К шестидесятилетию образования Уссурийского суворовского военного училища в свет вышел сборник «Кадеты Дальнего Востока», подготовленный и изданный выпускниками и офицерами-воспитателями УСВУ. Среди авторов книги – начальник управления боевой подготовки Ракетных войск стратегического назначения генерал-майор Василий ЩЕРБОВИЧ. Очевидно, нашим юным читателям с погонами на плечах будут интересны фрагменты его воспоминаний о буднях кадетов 1960-х.
Мои кадетские годы
«Всем, чего достиг мой сын в жизни, я обязана вашему суворовскому училищу». Эти слова написала мама начальнику Уссурийского СВУ в 1996 г., когда мне было присвоено звание генерал-майор. И действительно, кем бы мне довелось стать, если бы не мое суворовское? Ведь в поселке Ягодное, где я жил до поступления в училище, не было даже десятилетки.
Прибыли мы в Уссурийск в сопровождении майора из военкомата, который вез нас из самого Барнаула. Все 4 кандидата в суворовцы из этого города успешно сдали экзамены, прошли медкомиссию, но в последний момент один из нас написал рапорт на отчисление. Остальные трое поступили в училище и окончили его.
◇ ◇ ◇
* [Задание 1]: Найдите в записях все строки, где есть слово «coordinates», и перепишите их. Регистр букв учитывается.
◇ ◇ ◇
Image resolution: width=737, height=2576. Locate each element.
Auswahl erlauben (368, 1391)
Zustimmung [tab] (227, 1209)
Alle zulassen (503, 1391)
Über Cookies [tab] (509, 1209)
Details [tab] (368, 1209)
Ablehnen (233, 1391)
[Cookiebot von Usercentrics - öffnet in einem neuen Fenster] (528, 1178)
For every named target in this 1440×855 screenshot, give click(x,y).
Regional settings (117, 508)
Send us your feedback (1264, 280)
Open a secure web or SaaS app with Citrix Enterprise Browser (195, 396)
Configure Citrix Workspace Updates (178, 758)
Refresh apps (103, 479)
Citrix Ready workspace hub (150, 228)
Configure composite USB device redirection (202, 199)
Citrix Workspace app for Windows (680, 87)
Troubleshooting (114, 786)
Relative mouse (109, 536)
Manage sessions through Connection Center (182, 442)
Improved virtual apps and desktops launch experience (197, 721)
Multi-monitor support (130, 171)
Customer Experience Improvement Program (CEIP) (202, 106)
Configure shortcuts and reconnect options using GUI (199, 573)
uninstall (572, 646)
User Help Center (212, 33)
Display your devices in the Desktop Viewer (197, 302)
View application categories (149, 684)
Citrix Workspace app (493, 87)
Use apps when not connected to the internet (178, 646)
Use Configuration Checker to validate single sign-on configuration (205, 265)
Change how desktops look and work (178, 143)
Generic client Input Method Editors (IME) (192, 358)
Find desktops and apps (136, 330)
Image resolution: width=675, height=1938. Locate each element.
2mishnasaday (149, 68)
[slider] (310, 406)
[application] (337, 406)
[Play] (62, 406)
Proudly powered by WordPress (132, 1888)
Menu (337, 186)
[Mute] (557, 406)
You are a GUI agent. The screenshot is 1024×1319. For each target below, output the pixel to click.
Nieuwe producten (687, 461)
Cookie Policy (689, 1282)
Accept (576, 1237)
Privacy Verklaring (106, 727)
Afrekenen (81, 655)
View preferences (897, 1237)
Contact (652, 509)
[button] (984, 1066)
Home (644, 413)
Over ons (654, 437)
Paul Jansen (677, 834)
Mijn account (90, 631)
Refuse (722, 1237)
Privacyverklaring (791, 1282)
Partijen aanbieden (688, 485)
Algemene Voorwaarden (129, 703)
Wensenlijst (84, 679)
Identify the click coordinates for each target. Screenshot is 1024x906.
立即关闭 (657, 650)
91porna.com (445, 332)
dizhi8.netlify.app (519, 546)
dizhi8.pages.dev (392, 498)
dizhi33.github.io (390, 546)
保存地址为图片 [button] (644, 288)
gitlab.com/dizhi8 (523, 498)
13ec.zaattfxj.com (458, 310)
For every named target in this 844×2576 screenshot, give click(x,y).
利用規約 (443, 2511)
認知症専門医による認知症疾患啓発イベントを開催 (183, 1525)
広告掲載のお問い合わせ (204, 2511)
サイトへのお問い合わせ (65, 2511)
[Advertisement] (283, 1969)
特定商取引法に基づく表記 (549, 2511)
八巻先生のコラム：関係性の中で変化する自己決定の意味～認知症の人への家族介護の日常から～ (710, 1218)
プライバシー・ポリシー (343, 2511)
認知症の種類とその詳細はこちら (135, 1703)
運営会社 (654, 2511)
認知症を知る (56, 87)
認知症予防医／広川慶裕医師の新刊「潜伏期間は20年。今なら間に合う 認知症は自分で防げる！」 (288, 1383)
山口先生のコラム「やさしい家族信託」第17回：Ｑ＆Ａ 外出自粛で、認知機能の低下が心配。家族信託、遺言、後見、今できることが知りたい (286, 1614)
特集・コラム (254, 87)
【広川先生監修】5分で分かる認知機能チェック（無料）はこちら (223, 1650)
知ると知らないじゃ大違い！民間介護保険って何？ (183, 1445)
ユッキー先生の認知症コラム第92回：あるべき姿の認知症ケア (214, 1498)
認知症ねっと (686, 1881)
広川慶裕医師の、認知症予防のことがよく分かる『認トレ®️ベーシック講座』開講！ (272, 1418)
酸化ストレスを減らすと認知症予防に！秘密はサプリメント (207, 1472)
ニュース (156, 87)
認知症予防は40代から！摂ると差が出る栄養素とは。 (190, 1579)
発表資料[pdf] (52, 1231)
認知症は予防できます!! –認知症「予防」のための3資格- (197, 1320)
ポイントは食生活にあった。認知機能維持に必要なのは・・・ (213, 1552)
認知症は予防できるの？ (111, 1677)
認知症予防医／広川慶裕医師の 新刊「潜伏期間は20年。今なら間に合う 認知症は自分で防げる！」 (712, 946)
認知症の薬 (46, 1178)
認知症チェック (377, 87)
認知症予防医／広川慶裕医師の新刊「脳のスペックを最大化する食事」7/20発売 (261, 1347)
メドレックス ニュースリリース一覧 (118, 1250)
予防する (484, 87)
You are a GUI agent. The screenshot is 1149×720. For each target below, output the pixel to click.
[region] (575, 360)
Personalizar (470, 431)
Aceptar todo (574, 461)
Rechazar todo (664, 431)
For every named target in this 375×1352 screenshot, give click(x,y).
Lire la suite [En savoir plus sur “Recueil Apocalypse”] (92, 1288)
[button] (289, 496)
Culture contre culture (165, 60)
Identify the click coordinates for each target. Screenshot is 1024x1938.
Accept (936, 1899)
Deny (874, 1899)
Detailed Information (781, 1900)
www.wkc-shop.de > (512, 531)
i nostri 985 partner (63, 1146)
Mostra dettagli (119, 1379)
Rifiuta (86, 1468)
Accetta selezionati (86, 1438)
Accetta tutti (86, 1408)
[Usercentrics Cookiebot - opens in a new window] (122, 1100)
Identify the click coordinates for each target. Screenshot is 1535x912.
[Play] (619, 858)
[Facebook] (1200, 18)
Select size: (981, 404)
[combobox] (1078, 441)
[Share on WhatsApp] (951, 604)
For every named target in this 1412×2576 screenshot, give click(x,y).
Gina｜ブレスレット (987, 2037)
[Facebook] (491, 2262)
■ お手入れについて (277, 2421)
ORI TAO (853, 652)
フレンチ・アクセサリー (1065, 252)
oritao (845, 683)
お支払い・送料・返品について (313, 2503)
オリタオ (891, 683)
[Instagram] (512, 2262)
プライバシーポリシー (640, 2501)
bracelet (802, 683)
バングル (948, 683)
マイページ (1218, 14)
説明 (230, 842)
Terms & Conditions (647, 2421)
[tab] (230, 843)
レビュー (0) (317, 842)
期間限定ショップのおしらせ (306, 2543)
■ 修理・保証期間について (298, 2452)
◇ ◇ ◇
* [Задание 2]: Продолжите воспоминания о кадетских годах в Уссурийском суворовском училище, начав сразу после последнего приведенного предложения.

* [Ответ 1]:
Identify the click coordinates for each target. Screenshot is 1024x906.
Identify the click coordinates for each target. Screenshot is 1024x1938.
Identify the click coordinates for each target. Screenshot is 1535x912.

* [Ответ 2]:
Самым трудным оказался первый год. Я был одним из самых маленьких в роте, к тому же – «мальчик-паинька», отличник. И, естественно, поначалу мне частенько доставалось от более сильных и наглых кадетов. Но хорошее питание и регулярные занятия спортом сделали свое дело, и к восьмому классу я уже научился давать сдачи и прочно утвердился в коллективе как один из лидеров.
Преподаватели
…Тамара Михайловна Крамаренко. Это преподаватель от Бога. Начала педагогическую деятельность еще в годы войны, 14-летней девчонкой, проводя занятия в младших классах после того, как оканчивались ее собственные уроки. Она умудрялась увлечь нас стихами на математические темы, загадками, правилами устного счета. Я и сейчас, через 40 лет, поражаю многих своей способностью считать в уме. А ее стихотворение про число «пи»? «Кто и шутя, и скоро пожелаетъ «пи» узнать число, уже знаетъ». Написанное с «ять», это стихотворение позволяет, посчитав буквы в каждом слове, написать число «пи» с точностью до десятого знака: 3,1415926536! У кого хватит ума запомнить его, да еще и на всю жизнь? А с этим простеньким стихотворением – элементарно!
Супруги Юрий Яковлевич и Фаина Петровна.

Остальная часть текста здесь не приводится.